I am working on an 'interactive chapter' for iPad. Sort of an assembly manual but with interactive bits.

I look forward to that!    An iPad app version of the book might be nice if other e-book types are too restrictive - and would be quite easy to do.

As a graphic designer I'm curious as to the software used to create the book?  did you create the layout / diagrams yourself?
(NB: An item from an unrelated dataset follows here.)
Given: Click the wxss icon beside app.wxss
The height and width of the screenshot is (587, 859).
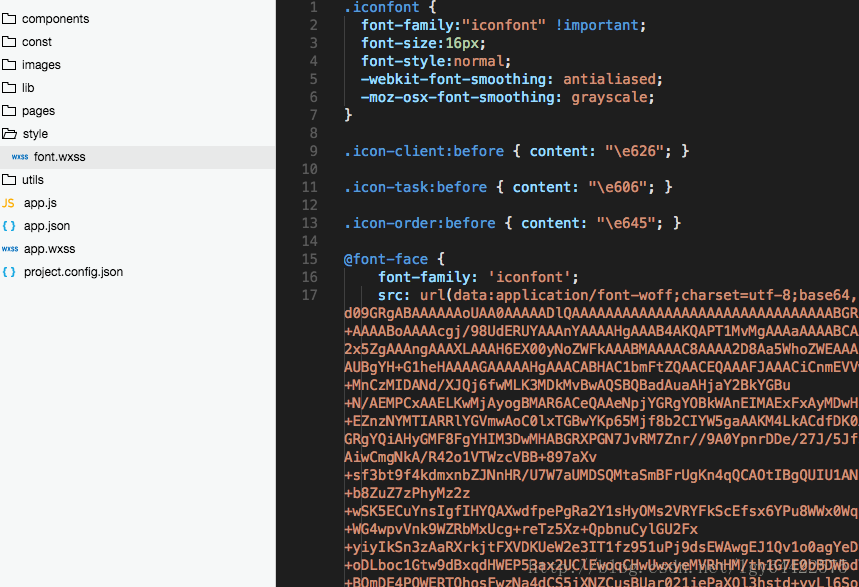Looking at the screenshot, I should (9, 249).
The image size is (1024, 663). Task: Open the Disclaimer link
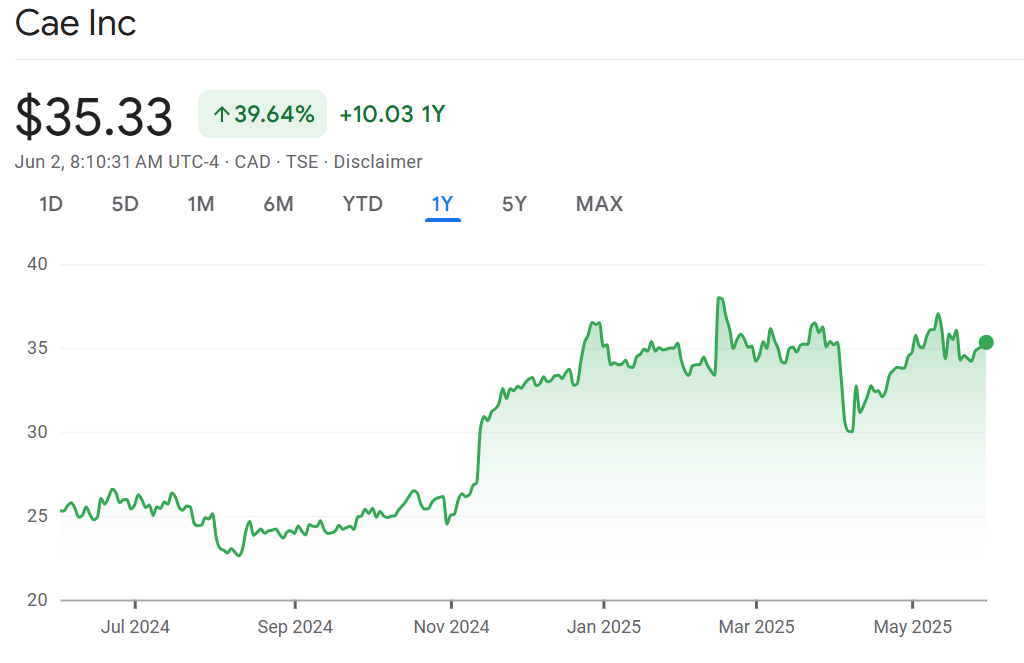(377, 162)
All images were created in Adobe illustrator and exported as EMF. I have tried many other packeges and Illustrator is simply the most powerful ( not necessarily the easiest , but definately the most powerful)
Document setup is done in MS word and then imported in Adobe InDesign.
Export is done through PDF ( Adobe professional. i have a CS5 master collection licence so i have all adobe tools )
the 3D renderings are done in Altium... yep. Altium ! since my Altium library has step models for all parts it is easy to simply switch the pcb view to 3d , postion the board and hit ALT-PRTSCR ... To modify and make step models i use Rhino3D. i simply created a hot air gun , weller soldering iron , bit of solder , tweezers and some other stuff in Rhino3D , exported as step and i can simply place these as free bodies in Altium. Rotation angle and xyz offset lets me place them where i want them on the board. This gives really good results. and i can make  3d view in half a minute.

It took me a while to come to that workflow but it works great.